Civil War ticket to BCS, but also matchup of two superb coaches

The 113th Civil War comprises many facets: It is among the nation’s spicier rivalry games; a clash of cultures (holistic, liberal Eugene vs. rural, ag-intensive, conservative Corvallis); the de facto Pac-10 title game; and a chance for the Oregon Ducks to make their sugar daddy, Nike chairman Phil Knight, feel better after a tough week spent hearing about the “transgressions” one of the anchors of his empire committed.
It’s also a riveting matchup of two superb head coaches, each of whom has weathered adversity with aplomb. We’ll start with the new guy.
The cameras couldn’t get enough of Chip Kelly on the first Thursday in September, the rookie head coach living a rookie head coach’s nightmare. The sheen on Kelly’s forehead, as Boise State blew up play after play, had to be flop sweat, right? Kelly’s calm veneer as his quarterback made a string of poor decisions; as his clueless offensive line whiffed on block after block; as his vaunted, spread attack proved incapable of racking up a single first down in the first half — that had to be a facade, right? A lid covering a cauldron of panic.
Or not. Kelly has gotten his team to the cusp of the Rose Bowl by … changing very little. Oregon has gone from that debacle on the blue rug to the de facto Pac-10 title game by … continuing to do what it was doing, just doing it better. In this way, Kelly paid unintentional homage to his Civil War counterpart, Mike Riley, the conference’s serene, smiling Zen master at staying the course.
Check out this sad little petition from 2006, when a scattering of disgruntled Oregon State fans wanted Riley gone.

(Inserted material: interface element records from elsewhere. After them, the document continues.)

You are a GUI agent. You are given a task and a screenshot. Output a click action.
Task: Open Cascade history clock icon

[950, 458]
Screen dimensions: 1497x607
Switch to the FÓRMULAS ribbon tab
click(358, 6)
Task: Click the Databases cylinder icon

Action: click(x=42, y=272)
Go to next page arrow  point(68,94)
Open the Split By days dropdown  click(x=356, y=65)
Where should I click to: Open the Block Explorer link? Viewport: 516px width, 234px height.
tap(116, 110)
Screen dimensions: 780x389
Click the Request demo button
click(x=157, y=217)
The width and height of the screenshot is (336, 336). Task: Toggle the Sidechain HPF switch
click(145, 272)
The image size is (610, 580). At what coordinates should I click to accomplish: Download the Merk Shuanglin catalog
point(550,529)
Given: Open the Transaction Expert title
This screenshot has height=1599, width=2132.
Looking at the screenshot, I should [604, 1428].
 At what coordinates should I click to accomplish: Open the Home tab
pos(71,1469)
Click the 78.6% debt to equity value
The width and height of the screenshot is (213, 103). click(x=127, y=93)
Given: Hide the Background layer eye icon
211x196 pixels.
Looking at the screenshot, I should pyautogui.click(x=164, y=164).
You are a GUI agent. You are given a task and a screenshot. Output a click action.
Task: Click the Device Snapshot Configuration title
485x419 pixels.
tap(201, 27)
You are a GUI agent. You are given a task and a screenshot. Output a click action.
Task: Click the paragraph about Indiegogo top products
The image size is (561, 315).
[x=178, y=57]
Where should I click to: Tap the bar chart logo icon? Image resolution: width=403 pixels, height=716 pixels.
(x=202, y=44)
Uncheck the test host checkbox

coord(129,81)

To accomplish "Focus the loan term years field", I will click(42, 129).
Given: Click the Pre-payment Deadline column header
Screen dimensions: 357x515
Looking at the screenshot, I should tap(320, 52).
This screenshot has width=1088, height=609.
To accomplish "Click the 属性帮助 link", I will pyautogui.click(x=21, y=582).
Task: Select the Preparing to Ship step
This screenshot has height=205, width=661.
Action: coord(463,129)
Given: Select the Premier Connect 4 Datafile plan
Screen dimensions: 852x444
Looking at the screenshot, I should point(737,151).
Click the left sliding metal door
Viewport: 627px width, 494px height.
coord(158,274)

Seeking 5,000 signatures, they netted … 59. Even then, the vast majority of Beavers fans grasped what the petitioners didn’t: that they’re lucky to have this guy.
I intend no disrespect to the talented, hardworking Beavers by pointing out that no Division I program does more with less. In a state that yields roughly 10 Division I prospects a year, Riley and his staff have been more resourceful than Les Stroud and Bear Grylls put together. It is a measure of their eye for talent, and ability as teachers, that seven Beavers players were selected in last spring’s NFL draft — second most in the country behind USC, against whom Oregon State is .500 since ’06. None of those players, remarkably, fielded a scholarship offer from another Pac-10 school.